The lines to reproduce from the material below are those from the one containing "June 2021 (35, 2159)" through the one containing "March 2020 (39, 2434)", both included; write them out exactly and add nothing.

#### LISTED ENTRIES

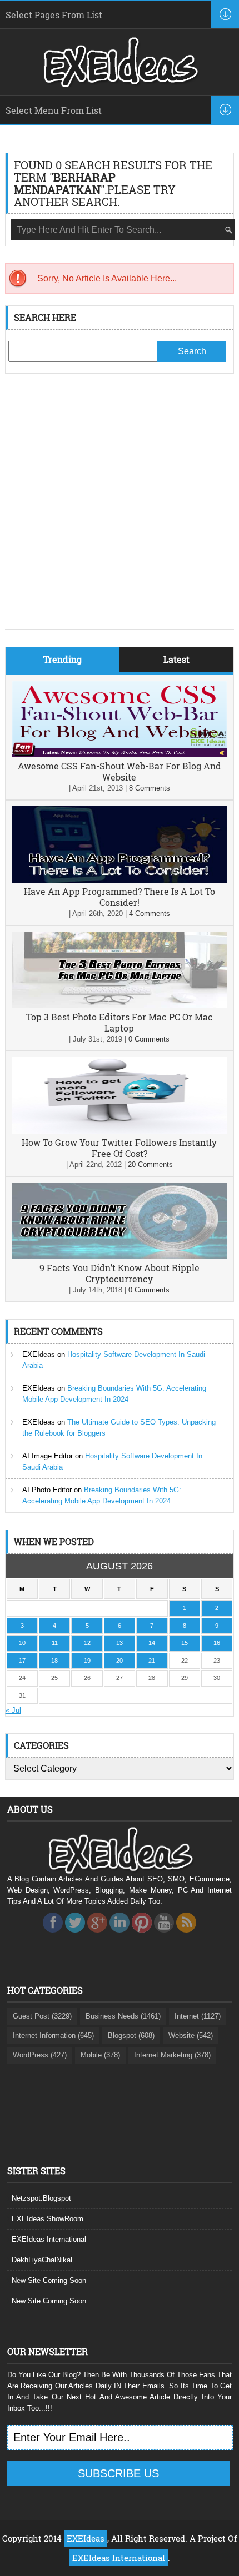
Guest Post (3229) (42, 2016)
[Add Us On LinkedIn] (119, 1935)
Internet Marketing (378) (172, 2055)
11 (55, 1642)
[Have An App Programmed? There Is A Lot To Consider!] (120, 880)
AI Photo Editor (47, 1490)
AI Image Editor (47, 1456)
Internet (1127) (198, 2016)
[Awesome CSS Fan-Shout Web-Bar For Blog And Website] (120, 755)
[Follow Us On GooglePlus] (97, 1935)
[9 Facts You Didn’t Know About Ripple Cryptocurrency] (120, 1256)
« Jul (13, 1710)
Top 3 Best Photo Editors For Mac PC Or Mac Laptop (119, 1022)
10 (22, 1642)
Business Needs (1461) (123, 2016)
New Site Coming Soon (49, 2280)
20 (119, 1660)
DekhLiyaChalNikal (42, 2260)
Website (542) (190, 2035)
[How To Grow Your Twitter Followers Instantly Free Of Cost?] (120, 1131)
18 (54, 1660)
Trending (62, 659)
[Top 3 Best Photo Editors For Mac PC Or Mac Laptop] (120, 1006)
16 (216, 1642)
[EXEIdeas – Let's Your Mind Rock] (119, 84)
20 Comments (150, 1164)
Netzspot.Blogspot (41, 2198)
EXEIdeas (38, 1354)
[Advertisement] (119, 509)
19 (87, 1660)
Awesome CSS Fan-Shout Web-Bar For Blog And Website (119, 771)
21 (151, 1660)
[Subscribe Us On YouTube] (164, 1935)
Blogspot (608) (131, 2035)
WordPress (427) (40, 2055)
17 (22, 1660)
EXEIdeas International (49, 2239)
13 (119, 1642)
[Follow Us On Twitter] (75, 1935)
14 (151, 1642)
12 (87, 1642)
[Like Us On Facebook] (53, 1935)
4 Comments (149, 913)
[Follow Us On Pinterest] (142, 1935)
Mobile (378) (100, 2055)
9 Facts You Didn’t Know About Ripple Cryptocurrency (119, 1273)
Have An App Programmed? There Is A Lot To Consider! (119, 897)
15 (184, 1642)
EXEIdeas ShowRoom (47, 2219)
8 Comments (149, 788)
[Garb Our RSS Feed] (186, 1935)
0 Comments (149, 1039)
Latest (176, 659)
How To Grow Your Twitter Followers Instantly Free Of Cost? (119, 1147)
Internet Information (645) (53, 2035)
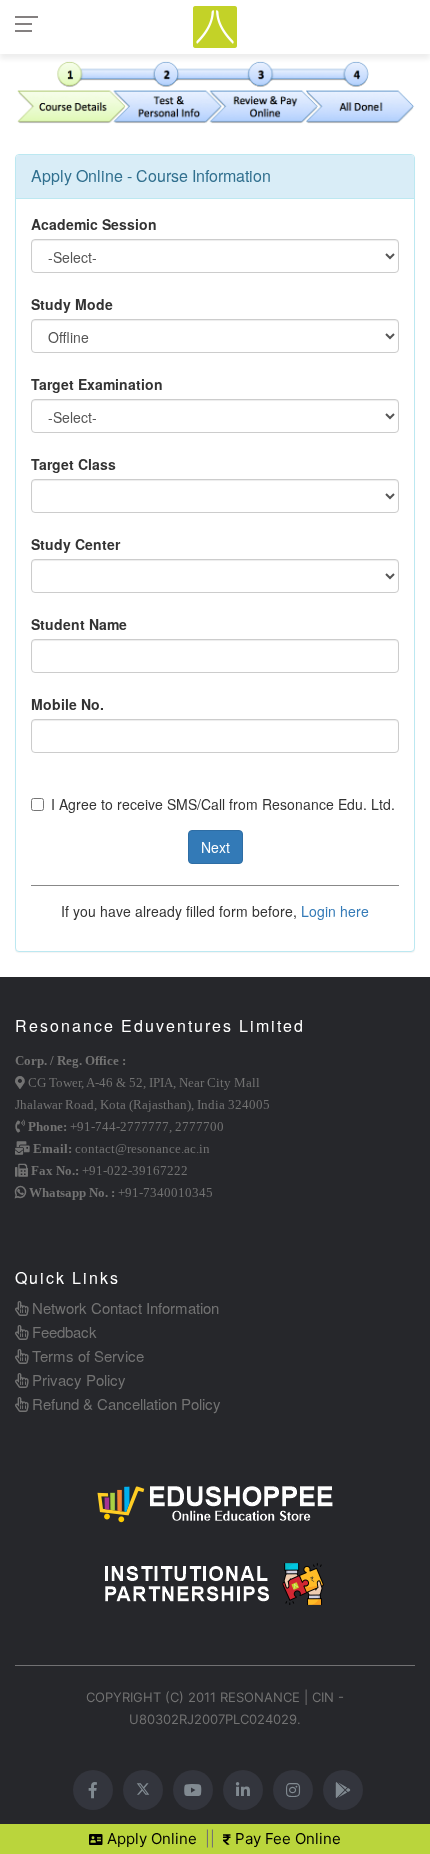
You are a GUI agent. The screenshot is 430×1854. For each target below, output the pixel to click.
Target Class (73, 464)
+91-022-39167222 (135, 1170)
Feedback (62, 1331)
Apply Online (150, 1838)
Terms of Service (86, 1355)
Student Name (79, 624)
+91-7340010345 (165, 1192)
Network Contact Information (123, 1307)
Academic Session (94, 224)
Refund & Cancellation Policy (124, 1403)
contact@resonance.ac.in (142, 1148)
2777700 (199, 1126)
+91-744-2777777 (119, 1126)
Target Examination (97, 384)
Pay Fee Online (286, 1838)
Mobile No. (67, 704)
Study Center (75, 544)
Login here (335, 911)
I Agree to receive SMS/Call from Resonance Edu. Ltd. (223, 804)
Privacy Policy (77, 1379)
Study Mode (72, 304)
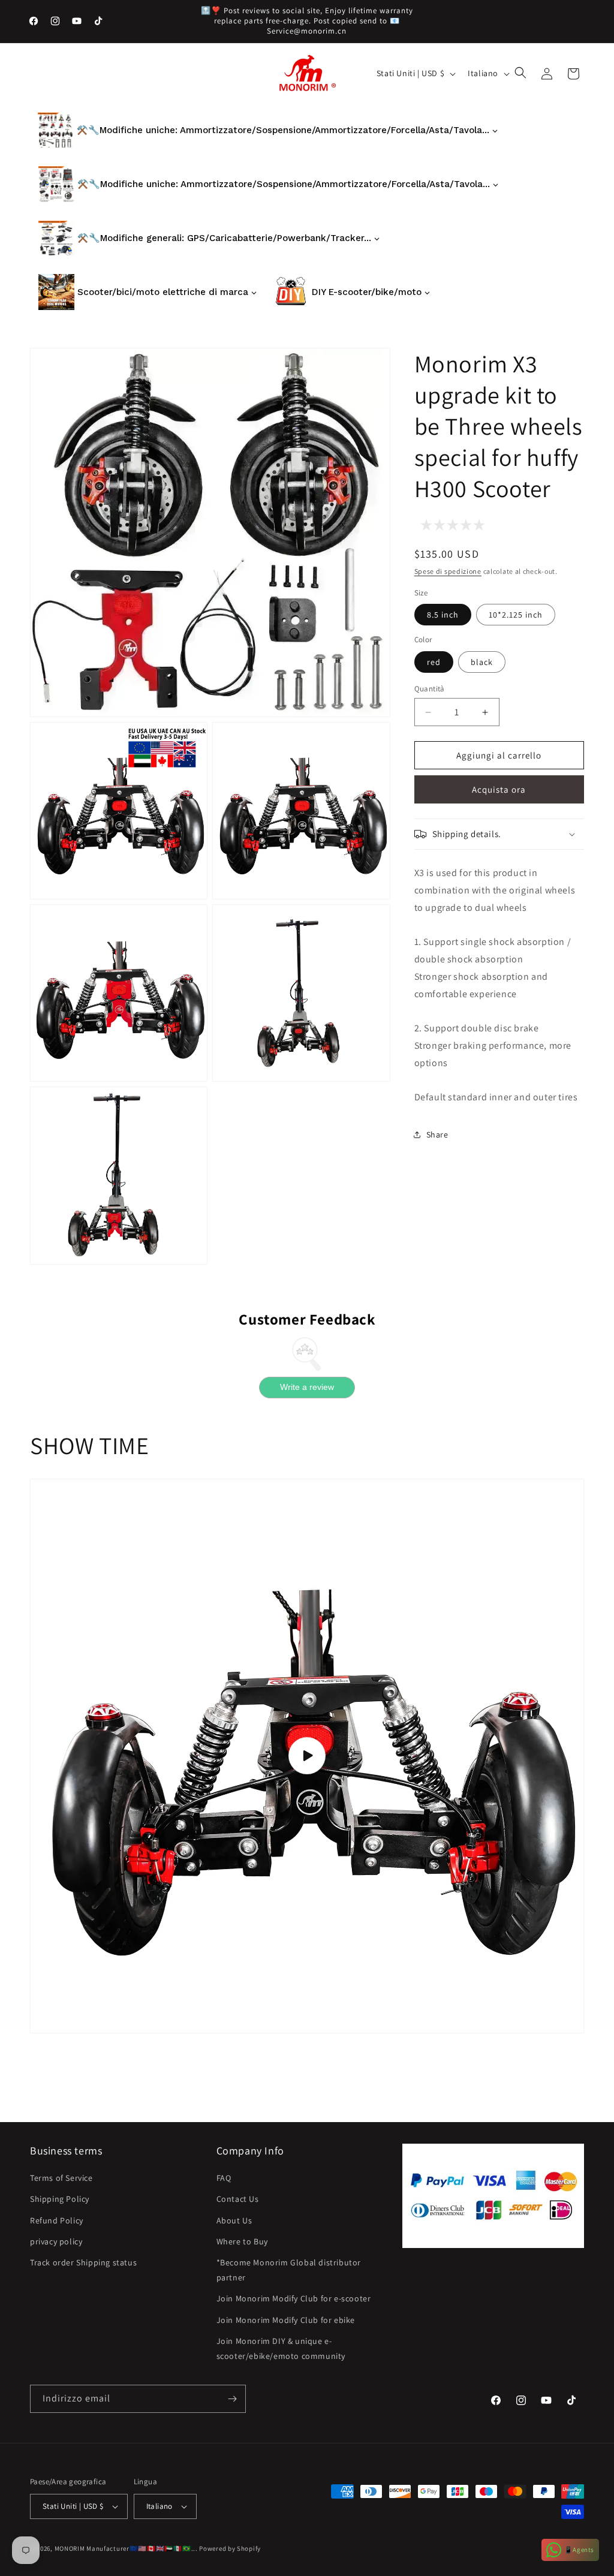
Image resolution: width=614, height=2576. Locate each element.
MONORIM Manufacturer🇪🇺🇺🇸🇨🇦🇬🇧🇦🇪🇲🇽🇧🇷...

########
#### LISTED ENTRIES

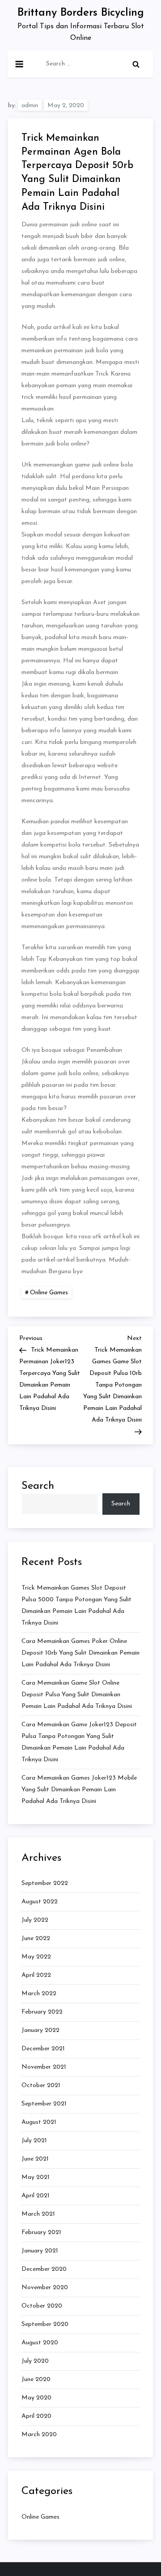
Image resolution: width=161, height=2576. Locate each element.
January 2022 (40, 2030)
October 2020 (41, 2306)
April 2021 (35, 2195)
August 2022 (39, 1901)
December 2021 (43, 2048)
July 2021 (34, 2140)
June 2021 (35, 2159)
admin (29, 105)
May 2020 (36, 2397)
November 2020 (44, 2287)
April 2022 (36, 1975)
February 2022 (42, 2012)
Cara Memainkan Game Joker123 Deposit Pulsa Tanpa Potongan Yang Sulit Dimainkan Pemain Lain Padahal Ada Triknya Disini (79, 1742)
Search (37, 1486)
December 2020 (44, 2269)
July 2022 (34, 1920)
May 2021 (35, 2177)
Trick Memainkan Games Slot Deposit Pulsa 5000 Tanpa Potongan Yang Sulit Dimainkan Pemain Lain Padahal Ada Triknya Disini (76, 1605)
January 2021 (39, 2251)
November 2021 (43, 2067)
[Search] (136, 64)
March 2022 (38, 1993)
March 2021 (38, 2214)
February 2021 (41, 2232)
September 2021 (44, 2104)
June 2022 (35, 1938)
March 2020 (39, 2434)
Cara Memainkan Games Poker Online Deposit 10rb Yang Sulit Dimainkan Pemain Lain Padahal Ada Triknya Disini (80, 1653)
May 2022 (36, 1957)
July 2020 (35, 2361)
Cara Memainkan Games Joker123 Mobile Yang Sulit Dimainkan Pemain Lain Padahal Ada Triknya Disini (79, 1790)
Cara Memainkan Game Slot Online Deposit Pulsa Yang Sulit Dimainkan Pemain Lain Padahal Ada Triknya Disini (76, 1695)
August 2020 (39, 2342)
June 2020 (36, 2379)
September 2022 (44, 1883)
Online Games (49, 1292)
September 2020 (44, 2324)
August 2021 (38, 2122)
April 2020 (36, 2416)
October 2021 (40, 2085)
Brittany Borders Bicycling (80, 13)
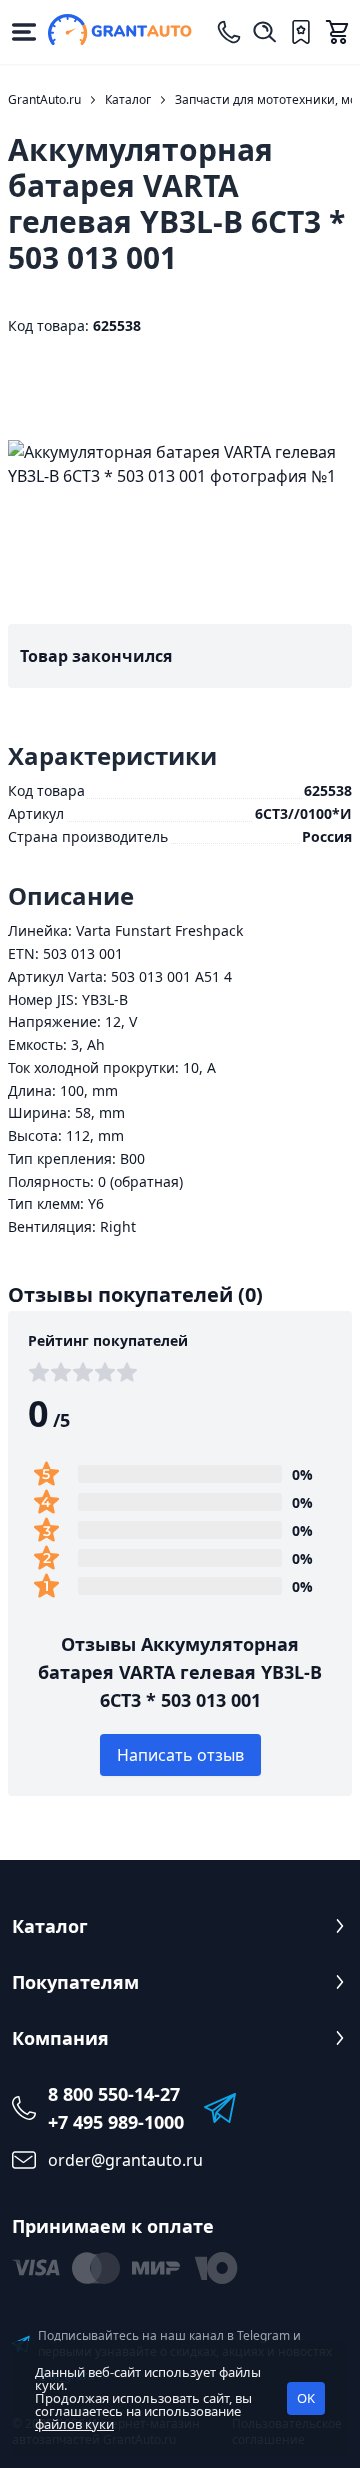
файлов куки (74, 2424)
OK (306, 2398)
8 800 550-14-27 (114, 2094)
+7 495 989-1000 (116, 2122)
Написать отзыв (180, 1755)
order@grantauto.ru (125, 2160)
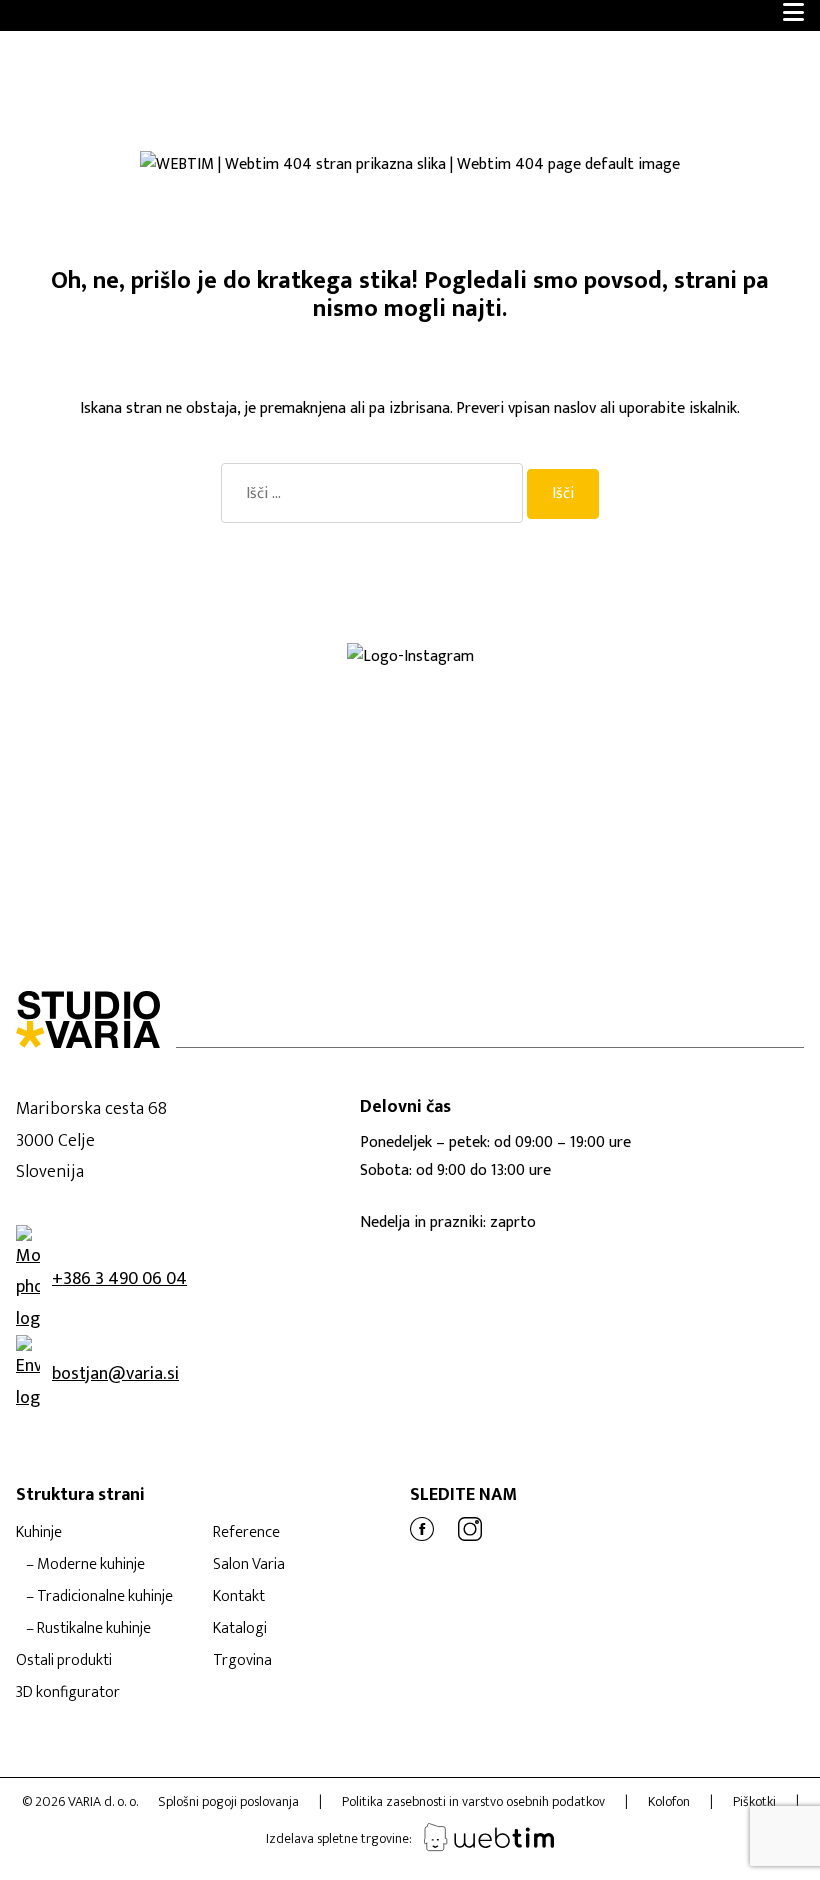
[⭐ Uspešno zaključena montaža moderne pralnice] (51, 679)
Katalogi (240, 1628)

########

_TASK RESPONSE_
June 2021 (35, 2159)
admin (29, 105)
May 2020 (36, 2397)
November 2020 (44, 2287)
April 2022 (36, 1975)
February 2022 (42, 2012)
Cara Memainkan Game Joker123 Deposit Pulsa Tanpa Potongan Yang Sulit Dimainkan Pemain Lain Padahal Ada Triknya Disini (79, 1742)
Search (37, 1486)
December 2020 (44, 2269)
July 2022 (34, 1920)
May 2021 (35, 2177)
Trick Memainkan Games Slot Deposit Pulsa 5000 Tanpa Potongan Yang Sulit Dimainkan Pemain Lain Padahal Ada Triknya Disini (76, 1605)
January 2021 (39, 2251)
November 2021 (43, 2067)
[Search] (136, 64)
March 2022 (38, 1993)
March 2021 (38, 2214)
February 2021 (41, 2232)
September 2021 (44, 2104)
June 2022 (35, 1938)
March 2020 (39, 2434)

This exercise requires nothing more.